Graduate Interview – Olivia Rossiter

Interview with Hypnotherapy Graduate

www.oliviarossiterhypnotherapy.co.uk

Q. What did you do prior to training and what was your motivation for wanting to become a hypnotherapist?

A. I headed up corporate communication for the finance house divisions of two major high street banks and also worked as a freelance PR consultant.  After 20 years of high stress roles in the corporate world I decided I needed a change.   I had always had an interest in psychology and had read quite widely in the field.   I was particularly impressed with the techniques used in Cognitive Behavioural Therapy (which I practised on myself) and had also found self-hypnosis tapes extremely useful for my own development, so the UKCHH course combining these two disciplines was perfect.

Q. Could you briefly describe your work as a hypnotherapist?

A. I have my own practice and work from home.  I see mostly clients who are suffering from anxiety, panic attacks, non-clinical depression, low self-esteem and confidence issues.  The average number of sessions per client is 8.

Q. What were the easiest and most difficult aspects to setting up your practice?

A. Setting up the practice was relatively easy as I knew from the start that I wanted to work from home, so it just meant fitting out my consulting room and putting up a website.  I used a company called WebHealer to help me to set up the website as I wouldn’t have had a clue how to do that otherwise.  I haven’t really done any other marketing as I wanted to get some experience under my belt first, but I now feel ready to be more pro-active about marketing myself.
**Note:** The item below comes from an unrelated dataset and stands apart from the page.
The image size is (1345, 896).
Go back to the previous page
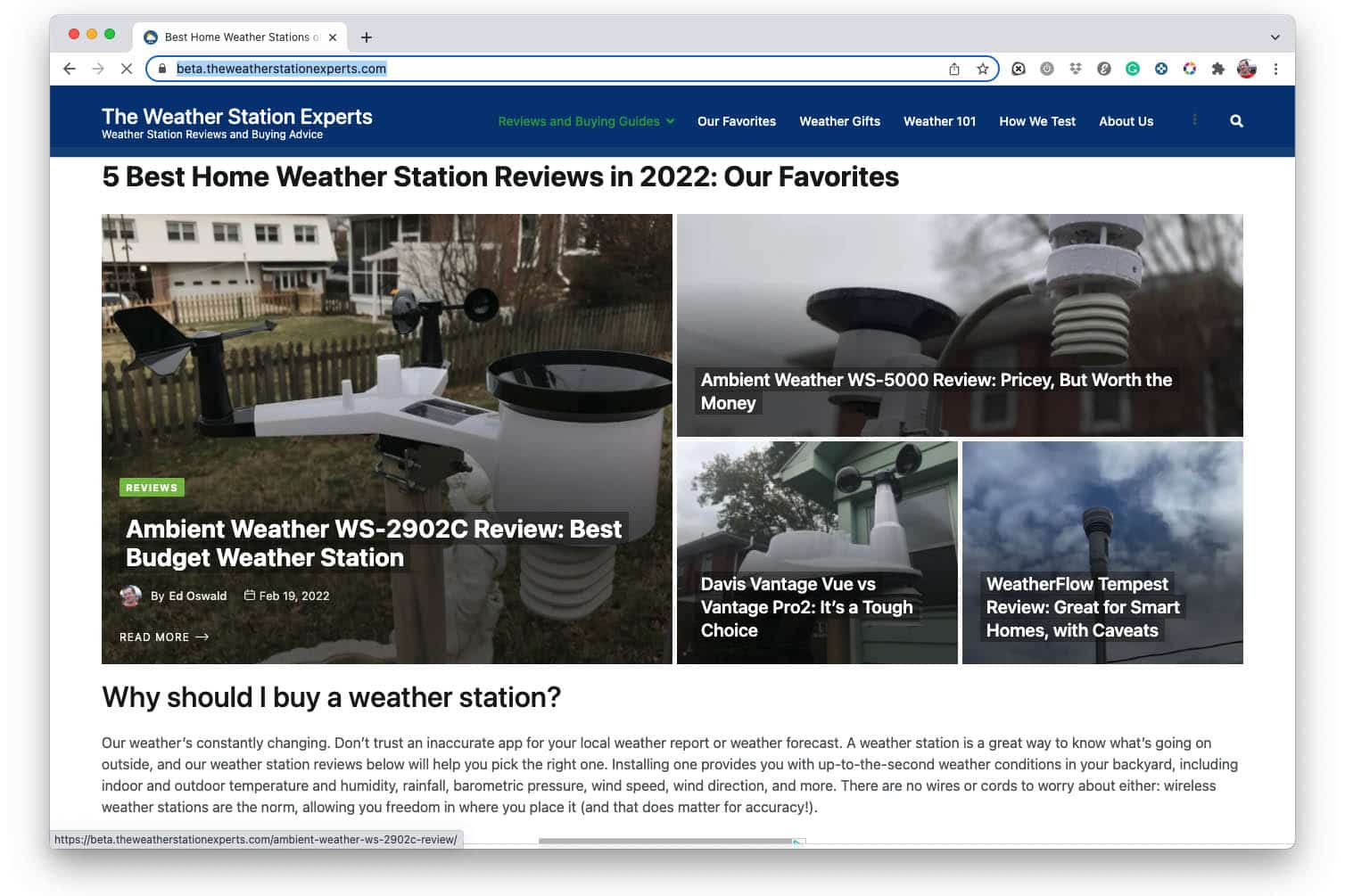coord(70,69)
Q. What do you enjoy most about your job as a hypnotherapist?

A. The people I see are very often in great distress when they first come to me, and it’s so rewarding to see them make real progress, usually within a few weeks. For example, I’ve recently treated a young person who was on the brink of giving up their career because of severe anxiety issues, but after 7 sessions they report being free of all their symptoms and enjoying their work again.  It’s very satisfying to know I helped them to achieve that.  Also, the CPD (continuing professional development) element of the profession means that the intellectual stimulus is ongoing.

Q. What advice would you give to someone considering training in hypnotherapy?

A. Hypnotherapy isn’t magic and requires dedication, patience and understanding to help people with long-standing issues.  You work extremely hard (especially when you first start practising and you are still familiarising yourself with techniques and theory).   You’ll find it’s an ongoing learning experience but that’s what makes it so fascinating.   I love what I do now, and I don’t think I ever said that when I was in the corporate world.